Raphael Jordan, that's him to the right, is a 66 percent free throw shooter, but he was 100 percent when his team had the best shot at ending an unwanted streak.
With .8 seconds remaining in Thursday night's road game against 4-23 Wagner, Jordan was fouled on his way to the hoop. He sunk both to end Bryant's 26-game losing streak to start the season and end the possibility of setting a record.
Had the Bulldogs not won a game this season, they would've ended the year 0-30. Never before had futility like that been reached. Or achieved. (Can you achieve futility?)
Someone tried to reverse-jinx Bryant — and succeeded.
"He's played a ton as a freshman, so at this point in the year he should be comfortable," Tim O'Shea told me Friday. "But still, the fact is, this should give him a lot of confidence, because no matter what happens the rest of his career at Bryant, he can say, 'Hey I made a game-winning shot.'"
The streak this season put Bryant on the map — for all the wrong reasons, of course. Now, they fade into the ether. Who knows when we'll hear from this school again. A few years ago, it was a powerhouse in Division II. But it's made the transition to DI. O'Shea spoke with me about the culmination of an entire season coming together Thursday night and how he's pacing himself with process of remolding a program.
Before we get to that, I did want to share with you a video Will Leitch took. Kind of incredible that New York Magazine's venture around the NYC-area hoops programs coincided with witnessing the end of Bryant's streak.
Wagner's Josh Thompson mistook the shot clock for the game clock and fired off a not-so-much buzzer-beater ... that clanked into the ceiling of the gym.
That. Was. ... Fitting.
O'Shea explained that his team finally had the karma come back its way, evidenced by the video above.

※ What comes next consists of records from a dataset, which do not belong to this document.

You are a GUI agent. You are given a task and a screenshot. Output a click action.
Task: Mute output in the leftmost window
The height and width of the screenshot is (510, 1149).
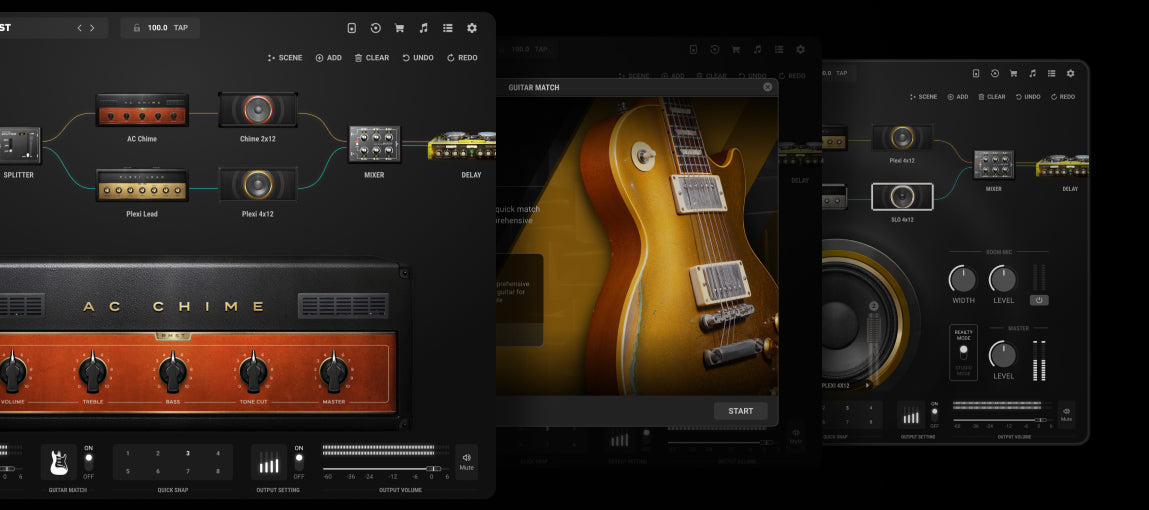[466, 461]
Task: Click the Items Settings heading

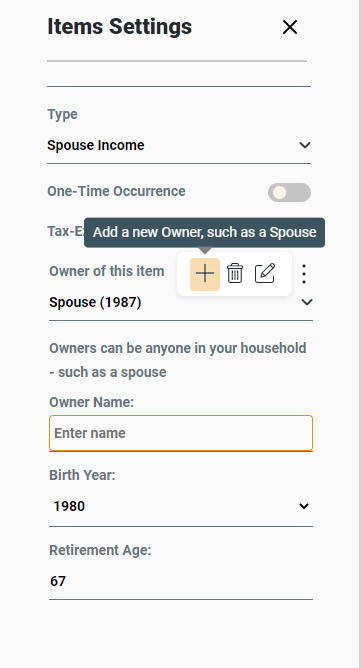Action: click(x=120, y=26)
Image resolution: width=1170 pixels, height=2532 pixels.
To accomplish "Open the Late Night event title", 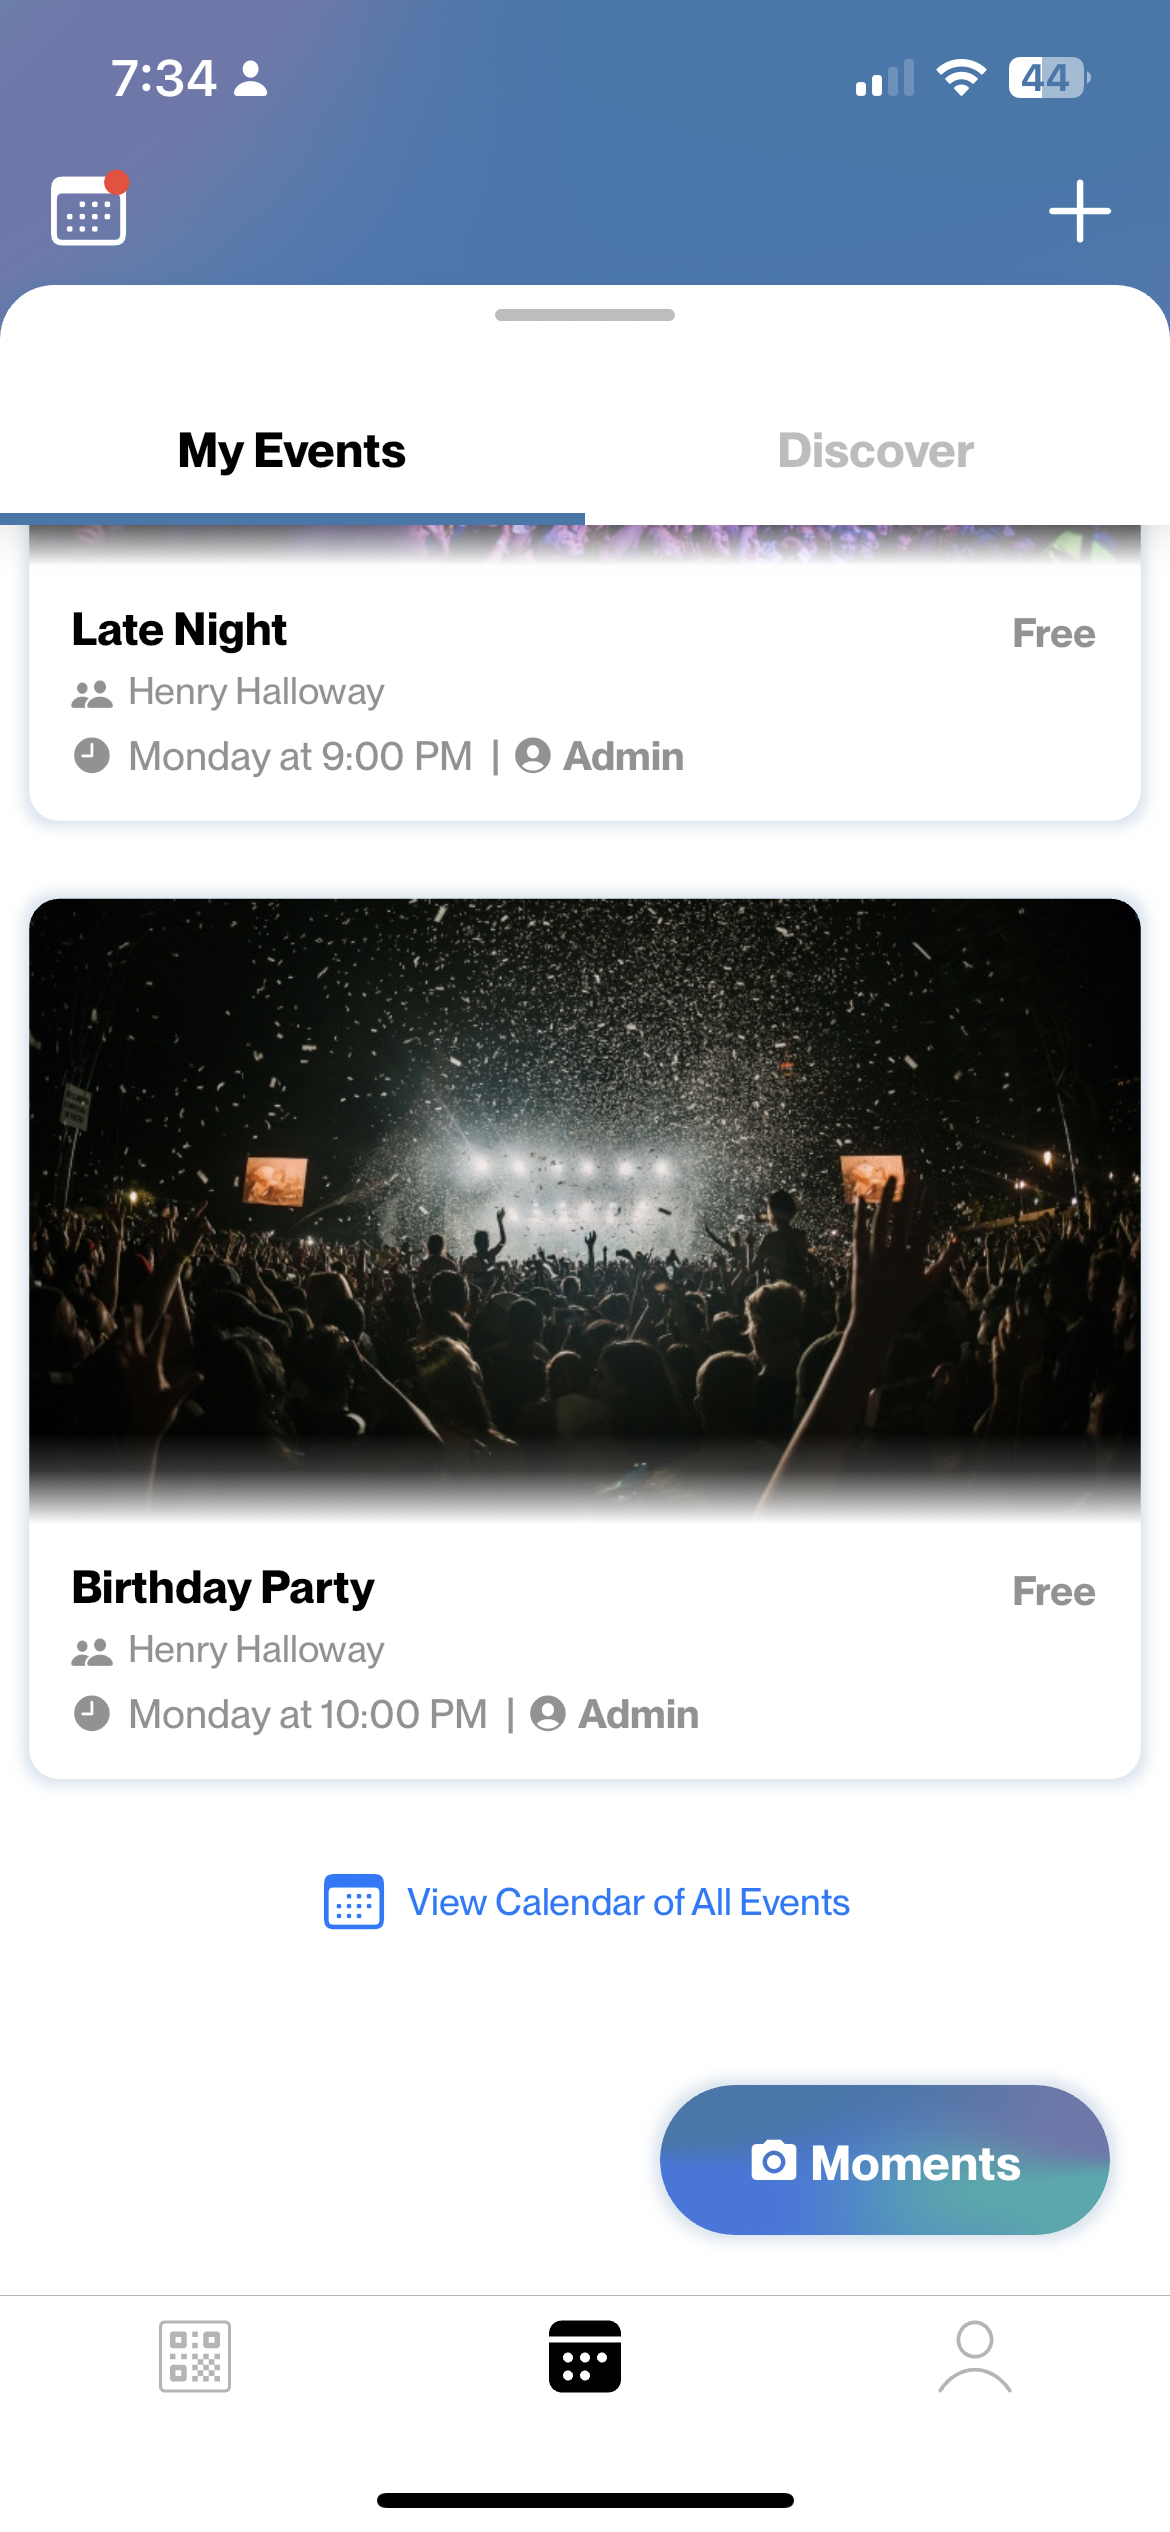I will [x=180, y=630].
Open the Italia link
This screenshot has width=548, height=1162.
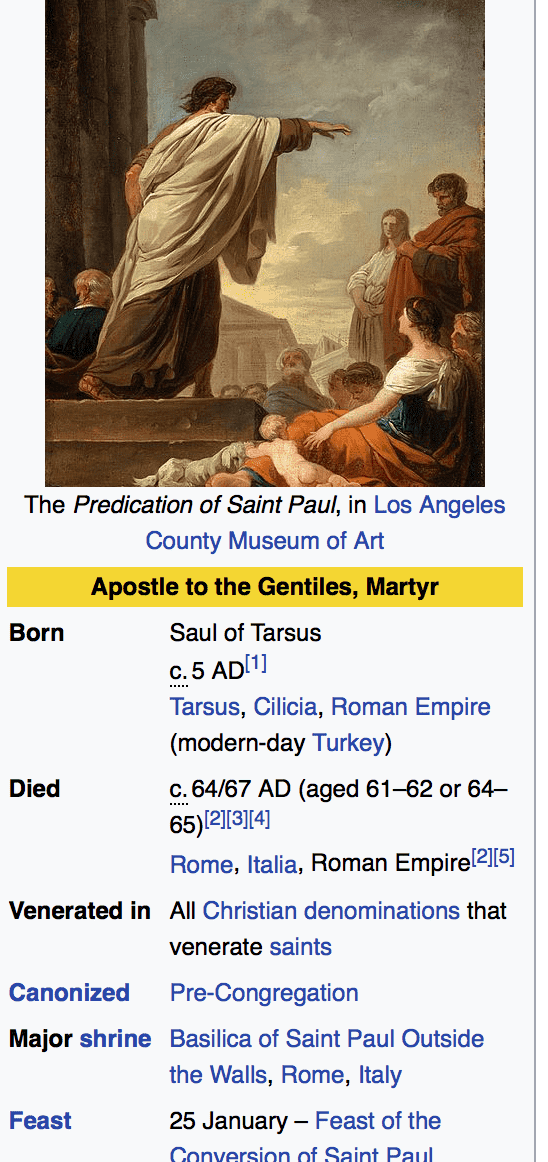coord(272,864)
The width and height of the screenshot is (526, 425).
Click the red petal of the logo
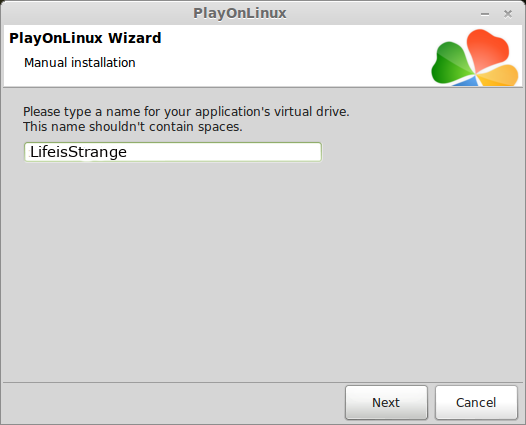(x=487, y=49)
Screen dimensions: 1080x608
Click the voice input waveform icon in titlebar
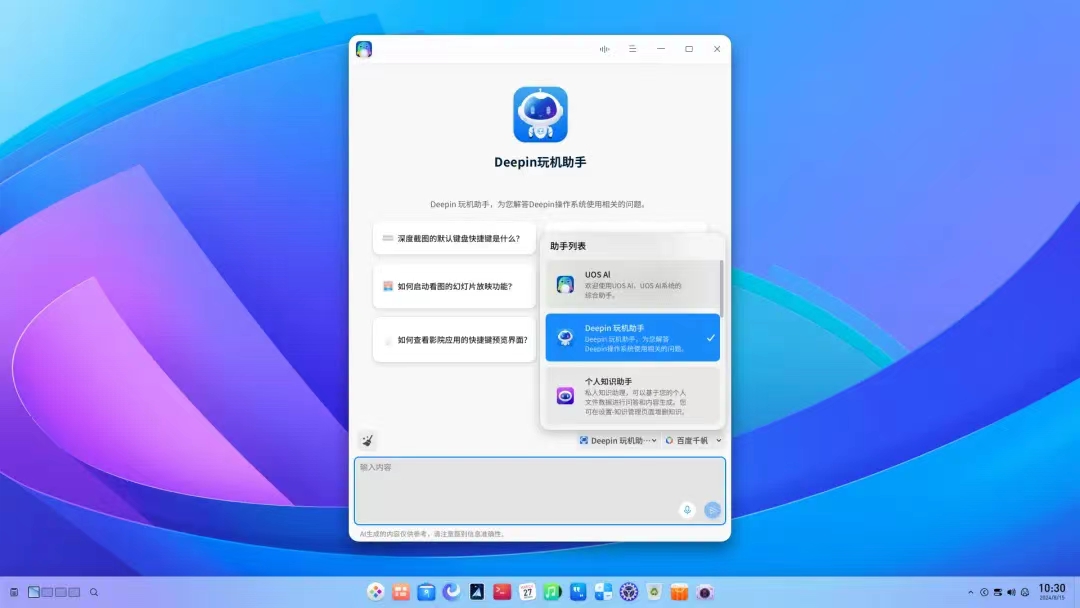click(604, 48)
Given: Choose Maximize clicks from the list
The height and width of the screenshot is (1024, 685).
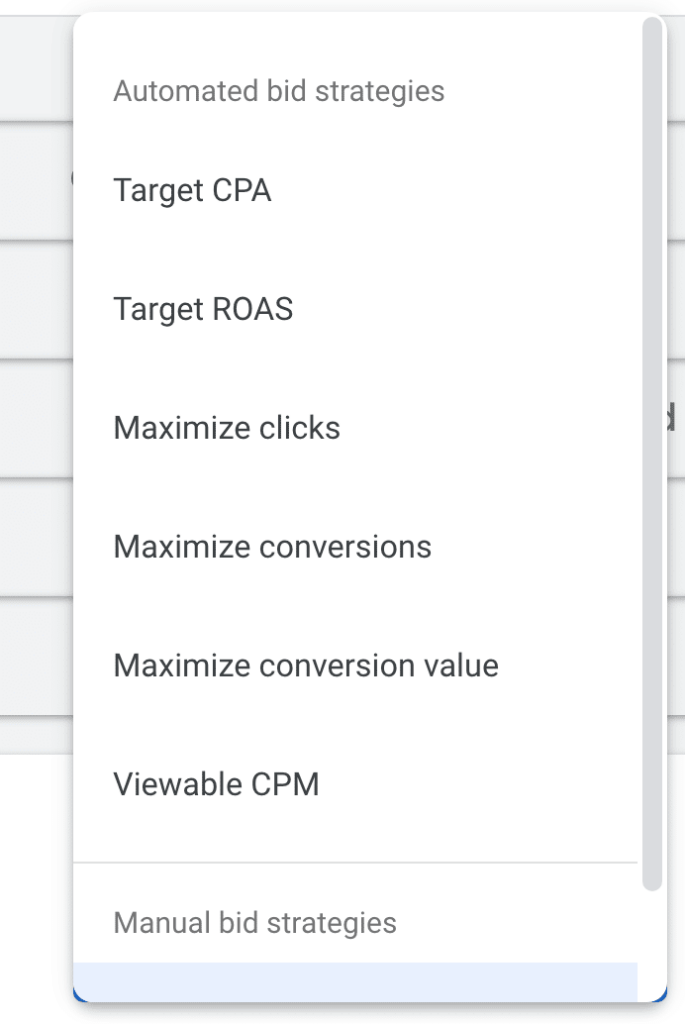Looking at the screenshot, I should tap(227, 427).
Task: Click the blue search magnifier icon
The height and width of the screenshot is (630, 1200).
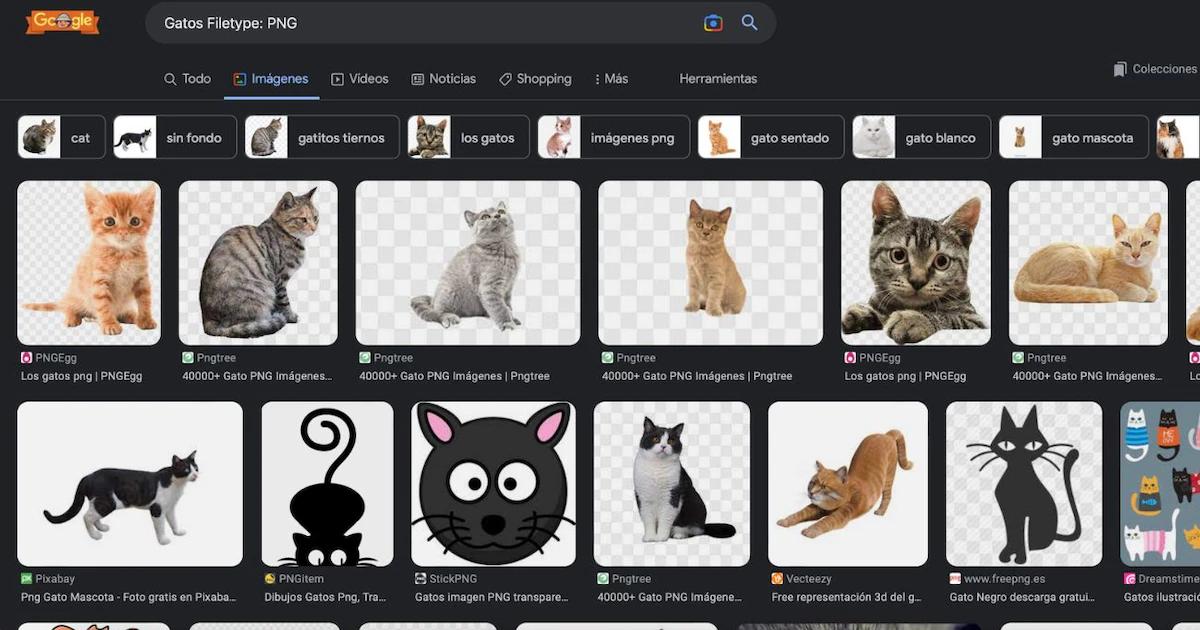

"It was just one of those nights that plays went our way that hadn't gone our way all season," he said. "Fouls went our way. It's good for the seniors, because, for them ... there's no next year. I was particularly happy they got a chance to win. They don't get a chance to play for an NCAA tournament bid."
They don't get to play not because Bryant wasn't good enough — the school isn't eligible. It's part of a five-year process of leaping up to the big leagues. Because of this, Bryant has had to play with players who were recruited to play Division II.
"I had a pretty good idea what we were up against going into this transition. So, since I have a long contract, I took the long view of this," O'Shea said. "I knew we were going to struggle to win any games. But I knew we had difference-makers sitting out, too. There isn't a move I'd take back. There's a real element when you take over a job like this that you have to stay the course. ... Whether we won or lost last night, my attitude wouldn't have changed."
But O'Shea had pride in his voice when talking about all the lumps this team has taken. Scheduling big-time opponents is never easy for schools like Davidson and Butler, so think how long it will take Bryant before it can even get a BCS school to accept to cut a check to a program that's an RPI killer. He's scheduled as tough as he could, hoping it pays off not even next year, but three or four years from today.
"Our schedule has been a full D-I schedule each year since we crossed over," O'Shea said. "We haven't thrown in any non-Division I, like a lot of schools will do. We played our first 16 of the 20 games on the road, and the truth of the matter is we knew a lot of games would be tough, if not impossible."
Now, this team will no longer be the answer to a trivia question. It can head into next year with only one more season of restriction on qualifying for the NCAA tournament.
"[The losing streak] had become a little of a distraction," O'Shea sad. "One of my big concerns was, if we didn't win a game this season, [it could carry over] next year. ... The burden of the streak would've carried over into part of next season."
That's no longer an issue. It's rare when one regular season win can carry this amount of weight.